== DOCUMENT SECTION ==
○ ○ ○ ○ ○ ○ ○
Based on playwright Vince McKewin's true-life experiences, Circle Theatre's production of Ad Wars is about surviving in the merciless rat race of America's advertising business while memories of war are still seared in the mind. Though an ensemble performance, Ad Wars centers on the inner struggles of Patrick Boyle (Derik Webb), a cog in an agency that is fighting the competition to promote a bomb with the killing capacity, or "footprint," of 16,571 people. Before returning to his job in Manhattan, Boyle flew missions as a radar intercept officer in America's first war with Iraq. As the temptations of money, promotion and a new home in Brooklyn Heights approach, Boyle must choose between his ethics and all the materialistic pleasures a huge paycheck can supply.
Directed by and starring John S. Davies, Ad Wars, not unlike any sitcom you've ever seen, weaves the usual office politics into the mix with cardboard cut-outs of what "real" people act and look like. Davies plays the boss, Dick Hurley, a man who cares more about beating the bastards at Boeing than keeping his company from looking like a clan of warmongers. There's the ball-busting chick in a suit; the cocky, leather-clad (and inexplicably cocaine-addicted) art director; and, of course, Fran, our naïve trainee with sugarplum dreams of being a respected real woman in an industry that thrives on promoting the unattainable without ever having to follow through.
○ ○ ○ ○ ○ ○ ○
== EXERCISE REQUIREMENTS ==
Please continue the review of Circle Theatre's production of Ad Wars, starting after its last sentence.

== SOURCE MATERIAL ==
○ ○ ○ ○ ○ ○ ○
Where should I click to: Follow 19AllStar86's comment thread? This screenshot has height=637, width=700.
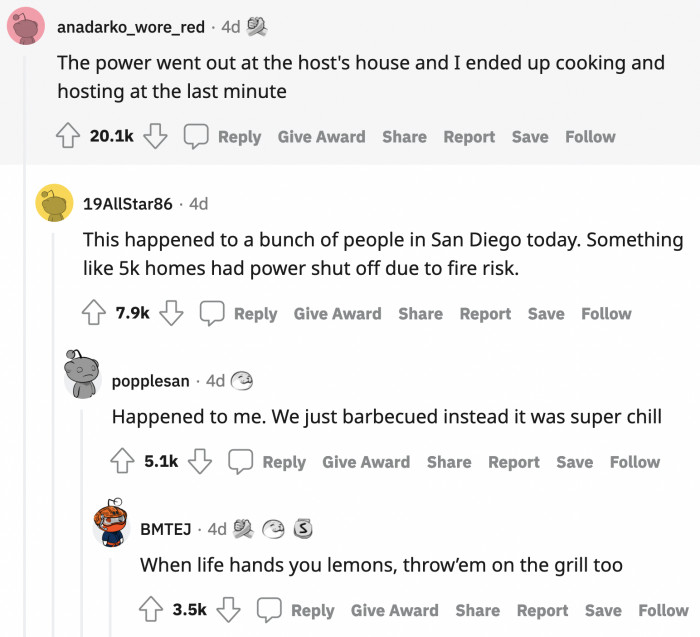click(x=606, y=313)
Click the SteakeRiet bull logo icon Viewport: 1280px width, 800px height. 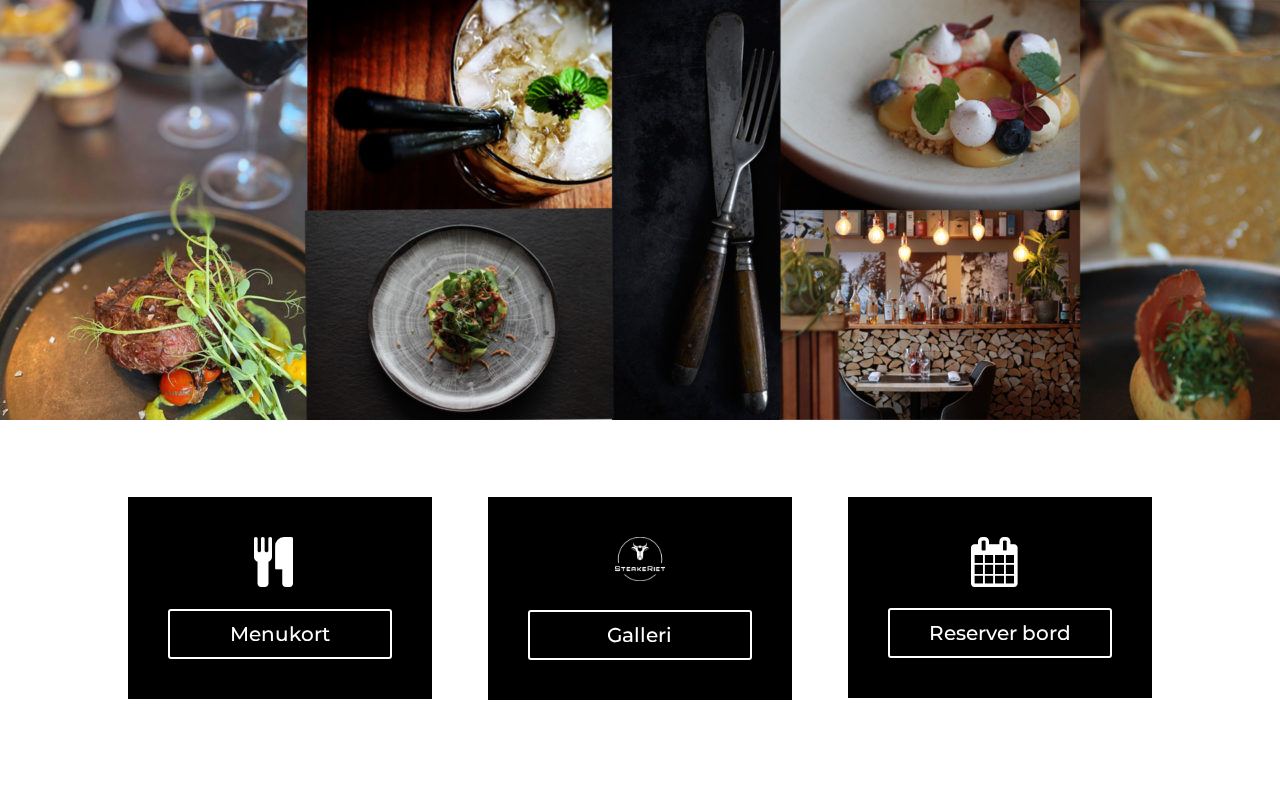coord(640,559)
○ ○ ○ ○ ○ ○ ○
== RESULT OF THE TASK ==
Sprinkled throughout the plot are other, less-developed stories. McKewin might have been trying to tease us with hints about bygone love affairs, poetic drug addiction and dog vomit (no, seriously), but little of this is ever resolved, much less mentioned twice by the final curtain. The subplots are pointless and ragged, seeming as though they were added to lengthen what would otherwise be a one-act play. The overall message is unclear, and it might as well have been titled: Ad Wars, How Patrick Boyle Learned to Stop Worrying and Love the Cash.
Cliff Stephens is amusing as Billy Davis, the man providing the agency with information about the Piles Drone (slogan: "more bodies for your buck"). Strangely enough, though, the funniest characters in Ad Wars are the ones never seen. Fred, the sardonic, sex-obsessed executive, is merely a voice on a speakerphone recommending that Hurley win over clients by sending each of them a hooker. There is also Victor, the media technician who projects one-liners onto the slides seen on televisions tucked into corners within the theater.
The TVs are an interesting addition to the set, providing the audience with close-up views of campaign ideas but also black-and-white security camera shots of the stage from different perspectives. Ad Wars follows Boyle and the others through a day where war is waged across a conference table. But what are they fighting for? The group finally decides to run ads for the bomb on the radio during rush hour, pushing a deadly weapon between tunes by U2 and Tom Petty. Ad Wars aims high but misses the target in its attempt to expose the corrupt underbelly of an advertising empire. The laughs are cheap and the thoughts are shallow. Where this so-called "explosive" comedy should pop, it merely fizzles.